The node with the lowest f is always expanded next. Provided h(n) is admissible (never overestimates the true remaining cost), A* is guaranteed to find the optimal solution.

Heuristic h(n)

h(n) = Manhattan distance of Cao Cao to the exit
     + number of pieces blocking Cao Cao's vertical path × 2

Admissibility proof:

  • The Manhattan distance is a lower bound on Cao Cao's own moves — it cannot move there in fewer steps.
  • Each blocker requires at least 2 moves to clear (move the blocker out, then advance Cao Cao). So blockers × 2 is also a lower bound.
  • The sum of two lower bounds is still a lower bound → admissible → solution is optimal.

State Deduplication: Dual-Long Encoding

The original BFS used string concatenation as state keys, incurring heap allocation and string hashing on every node. The new scheme encodes the entire board into two Long values:

Board: 20 cells (4×5)
Each cell: 4 bits encoding the piece type (0 = empty, 1 = CaoCao … 7 = Soldier)
Total: 20 × 4 = 80 bits = exactly 2 × Long

lo  →  cells 0–15   (bits 0–63)
hi  →  cells 16–19  (bits 0–15)

StateKey2(hi, lo)   // data class → equals/hashCode generated automatically

Lookup is a pure integer comparison — roughly 3–5× faster than string hashing with zero heap allocation per lookup.

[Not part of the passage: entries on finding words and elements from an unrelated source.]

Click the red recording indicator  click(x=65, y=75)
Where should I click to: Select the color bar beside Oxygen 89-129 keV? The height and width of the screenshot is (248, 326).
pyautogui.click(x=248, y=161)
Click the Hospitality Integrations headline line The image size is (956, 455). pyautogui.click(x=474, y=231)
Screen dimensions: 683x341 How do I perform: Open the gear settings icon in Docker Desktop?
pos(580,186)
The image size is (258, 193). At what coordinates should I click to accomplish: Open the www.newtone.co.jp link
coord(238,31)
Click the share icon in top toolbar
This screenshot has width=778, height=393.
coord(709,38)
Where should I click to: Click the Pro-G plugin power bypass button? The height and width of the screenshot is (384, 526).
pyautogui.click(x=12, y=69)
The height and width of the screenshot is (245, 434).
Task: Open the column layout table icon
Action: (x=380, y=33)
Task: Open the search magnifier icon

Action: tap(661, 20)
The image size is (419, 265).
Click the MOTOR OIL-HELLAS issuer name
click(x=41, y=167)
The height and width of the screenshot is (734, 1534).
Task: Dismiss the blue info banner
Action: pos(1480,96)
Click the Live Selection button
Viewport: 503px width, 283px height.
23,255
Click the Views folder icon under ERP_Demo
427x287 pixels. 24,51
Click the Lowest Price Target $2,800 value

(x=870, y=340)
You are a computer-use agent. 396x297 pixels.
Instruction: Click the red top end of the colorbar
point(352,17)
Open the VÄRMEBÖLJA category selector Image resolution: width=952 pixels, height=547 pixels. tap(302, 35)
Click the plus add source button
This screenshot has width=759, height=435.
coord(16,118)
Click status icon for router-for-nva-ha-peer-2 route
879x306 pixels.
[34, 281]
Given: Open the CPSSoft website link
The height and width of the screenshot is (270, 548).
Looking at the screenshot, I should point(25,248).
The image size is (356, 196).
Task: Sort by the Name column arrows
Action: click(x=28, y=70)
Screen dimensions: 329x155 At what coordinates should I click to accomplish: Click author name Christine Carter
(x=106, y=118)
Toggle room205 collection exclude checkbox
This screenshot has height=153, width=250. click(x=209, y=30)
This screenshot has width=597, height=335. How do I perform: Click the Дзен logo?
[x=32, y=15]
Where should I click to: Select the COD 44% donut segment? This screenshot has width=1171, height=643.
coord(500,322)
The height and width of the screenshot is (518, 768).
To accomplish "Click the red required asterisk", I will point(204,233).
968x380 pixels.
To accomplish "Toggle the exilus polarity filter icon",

Parent-Pointer Graph — Eliminating Path Copies

The original BFS stored the full move history in every queue entry (moves + move), copying the entire list at each step — O(n²) memory overall. The new approach stores only a parent pointer in each node:

AStarNode(state, key, g, h, parent, lastMove)
                              ↑        ↑
                        points to    the move that
                        parent node  led to this node

When the goal is reached, a single reverse walk up the parent chain reconstructs the full path — O(n) total memory.

Built-in Min-Heap

A* requires a priority queue. Rather than pulling in a dependency, the solver maintains a binary heap over ArrayDeque:

heapPush  append to tail → sift up    O(log n)
heapPop   remove root → move tail to root → sift down    O(log n)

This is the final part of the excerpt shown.